Iran's protest movement erupted in September in response to the death in police custody of Mahsa Amini, a 22-year-old Iranian woman arrested that month by the so-called morality police for allegedly not wearing her hijab in accordance with strict Islamic dress codes. Rights groups say the mostly peaceful protests demanding respect for women's rights and freedom from Islamist rule have been met with a brutal government crackdown that has killed hundreds of people and led to thousands of arrests.

After Iran's victory over Wales, Iranian Supreme Leader Ayatollah Ali Khamenei thanked the team for its performance. Uninformed Iranian security personnel, whom the government has used to violently suppress the protests, also were seen celebrating the win in the streets, in images criticized by Iranian social media users who oppose the government.

A VOA Persian reporter who attended Iran's England match said the Iranian fans in the stadium were mostly Iranian government supporters who received free match tickets to put on a strong show of support for the team for the Iranian state TV audience watching back home.

But the reporter said several thousand Iranians opposed to the government managed to enter the Doha stadium for the England match and some engaged in acts of protest such as booing the Islamic republic's anthem and wearing shirts and holding signs with protest slogans. Other activists who had tried to enter the stadium with similar shirts, signs or flags of Iran's pre-1979 monarchy were blocked by security agents.

In a report published Sunday, Iranian state news agency IRNA quoted the governor of southern Iran's Bushehr province Ahmad Mohammadizadeh as saying Iran's armed forces had used their powers to prevent the World Cup from becoming a "stage" for antigovernment "propaganda."

Mohammadizadeh did not elaborate on what involvement Iranian military personnel have had in the administration of the tournament hosted by Qatar, a regional Iranian ally. The IRNA report made no mention of the antigovernment activists who managed to stage protests inside and outside the Qatari stadiums where Iran's team has competed.

One protest that drew attention on social media was by Canada-based Iranian diaspora activist Hila Yadegar, who brought the lion and sun flag of Iran's former monarchy into the stadium for the England match and paraded it in the stands.

U.S.-based exiled Iranian crown prince Reza Pahlavi tweeted a video of Yadegar's protest and wrote: "This is the real Iran.

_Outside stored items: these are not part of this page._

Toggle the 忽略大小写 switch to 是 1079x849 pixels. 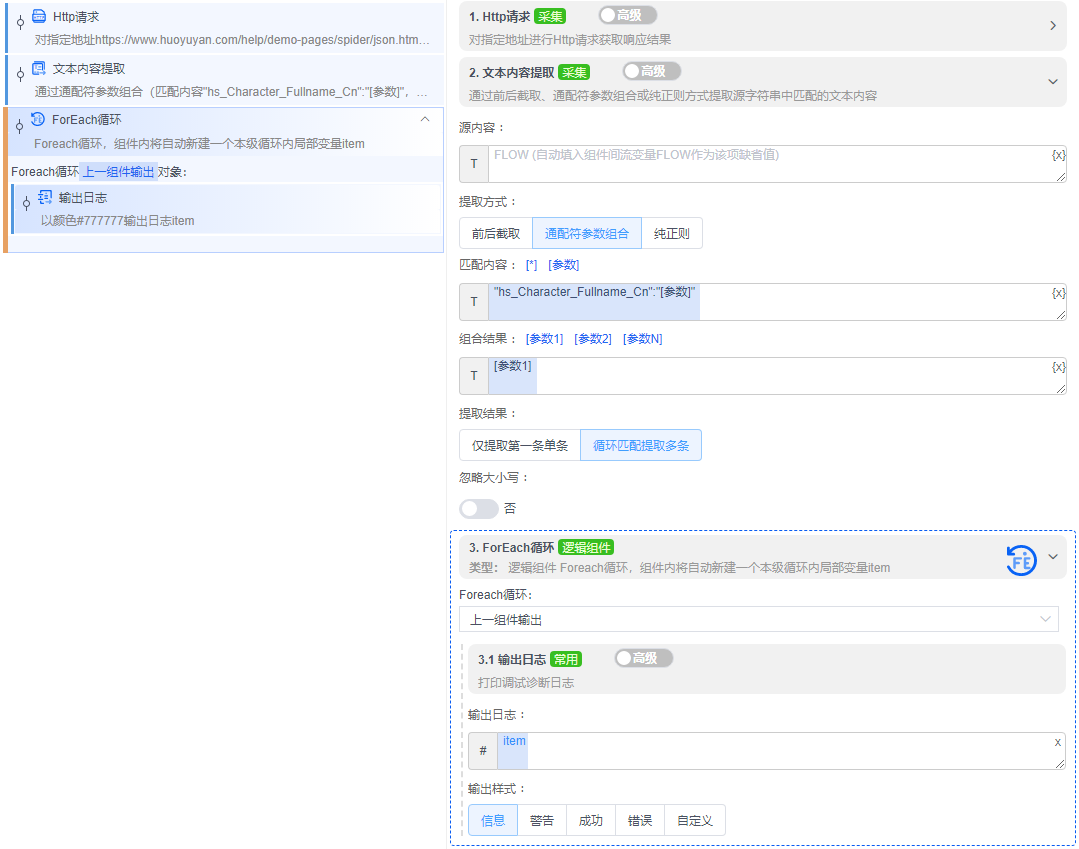tap(478, 508)
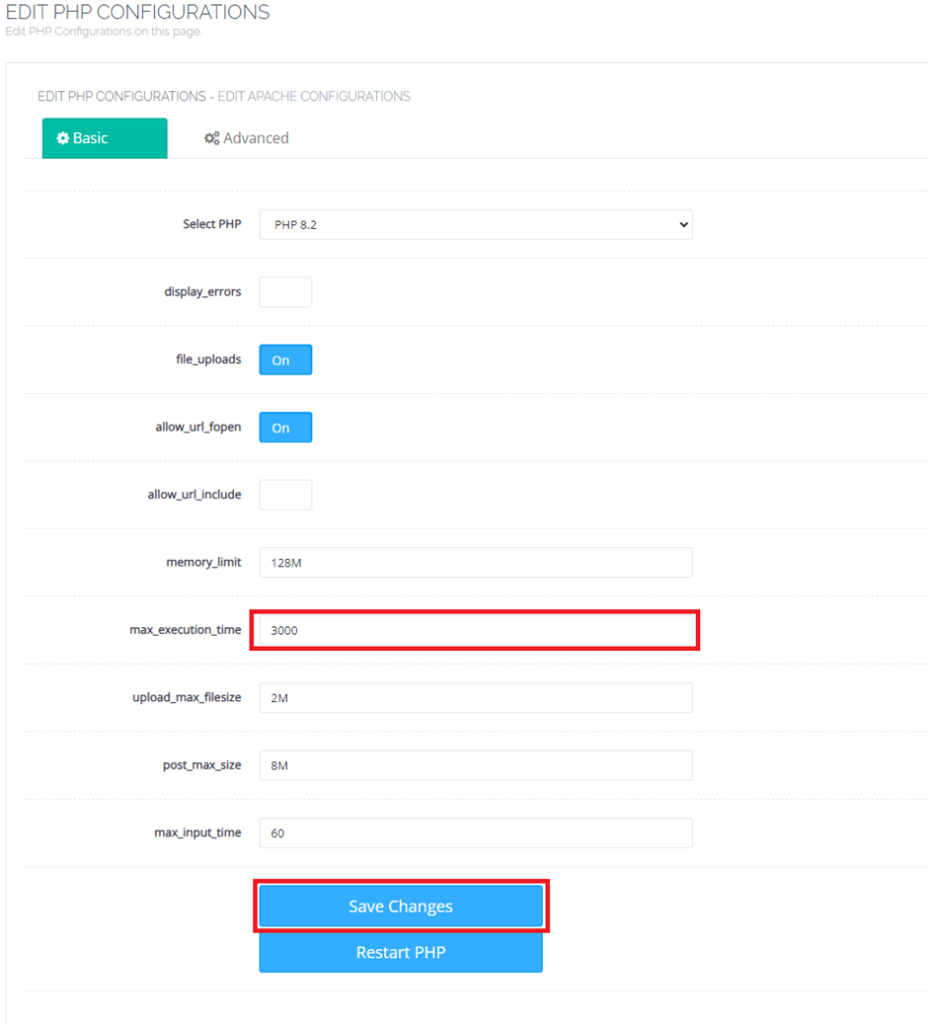Click the gear icon on Basic tab
This screenshot has width=928, height=1024.
pyautogui.click(x=61, y=138)
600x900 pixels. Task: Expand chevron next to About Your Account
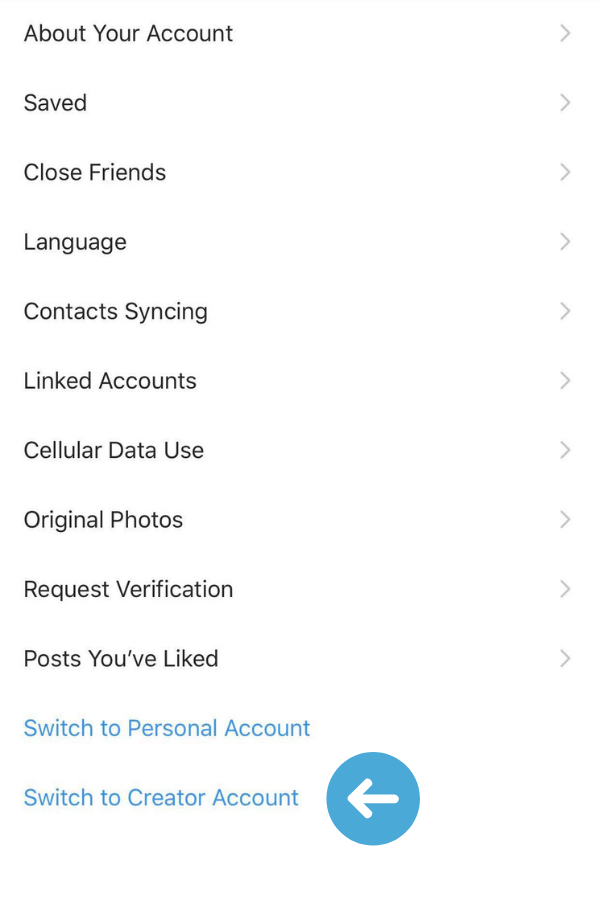[x=565, y=33]
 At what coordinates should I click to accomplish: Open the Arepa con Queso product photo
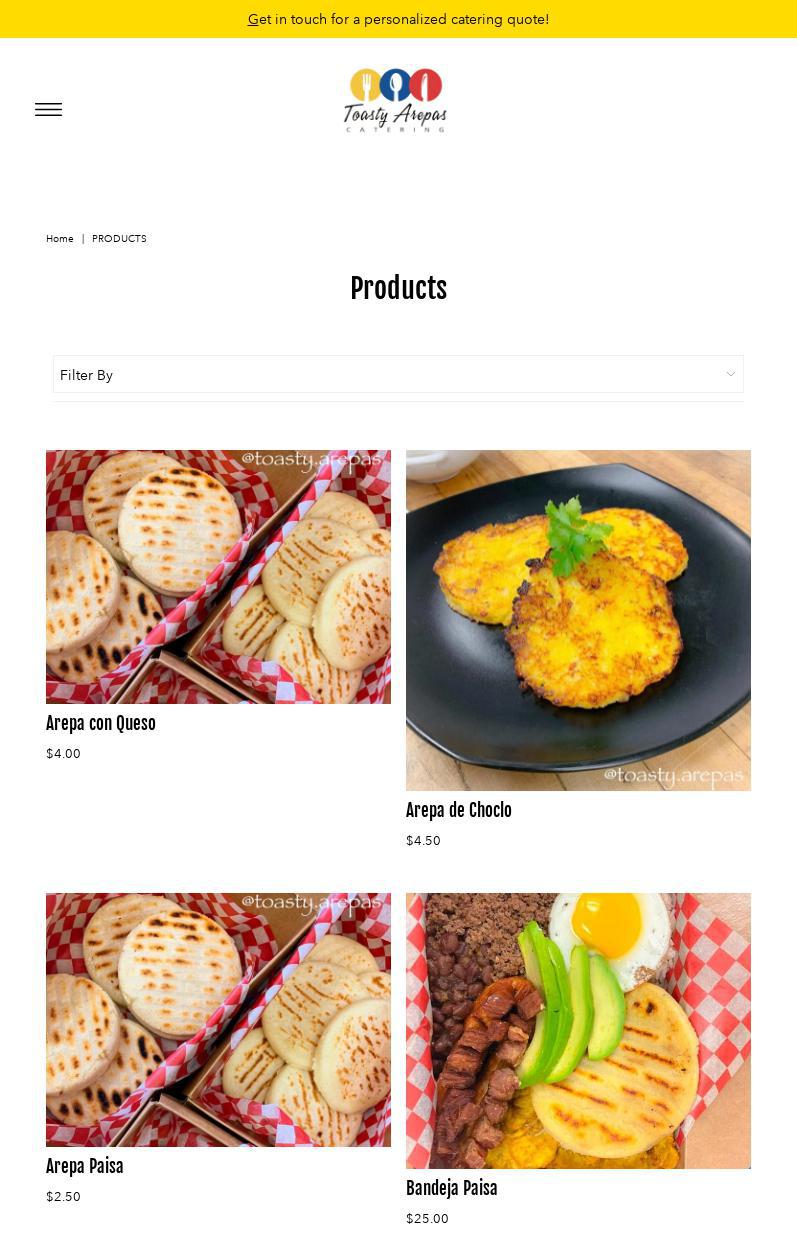click(x=218, y=577)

Not the forcibly veiled women and regime-sponsored supporters the Qatari-controlled broadcasters want you to see."

Yadegar told VOA Persian that a man wearing a shirt with Qatari and Iranian insignias approached her in the stands and asked her to show an identification card. She said she saw no reason to comply with a demand from an Islamic republic agent in Qatar.

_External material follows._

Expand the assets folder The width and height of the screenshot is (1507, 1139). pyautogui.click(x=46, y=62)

Yadegar also posted a video on Twitter of what she said were several Qatari security agents escorting her out of the Khalifa International Stadium for wearing a T-shirt with the “Women. Life. Freedom” protest slogan.

The VOA Persian reporter asked Qatari authorities including the police and the interior ministry to comment on complaints by some Iranian spectators of mistreatment at the stadiums by security agents and pro-Iranian government fans. There was no response.

One video posted on social media showed an Iranian man wearing a white shirt with a lion and sun flag being wrestled to the ground by security agents outside the stadium hosting Friday's Iran-Wales match.

The reporter also requested an interview with a representative of FIFA, football's international governing body, to discuss the incidents in which some Iranians said they were mistreated. FIFA initially agreed to an interview but later declined and instead sent VOA information about whom people can contact if they want to complain about their experience at the World Cup.

This article originated in VOA's Persian service. Hossein Ghazanfari reported from Washington and Ali Emadi reported from Qatar.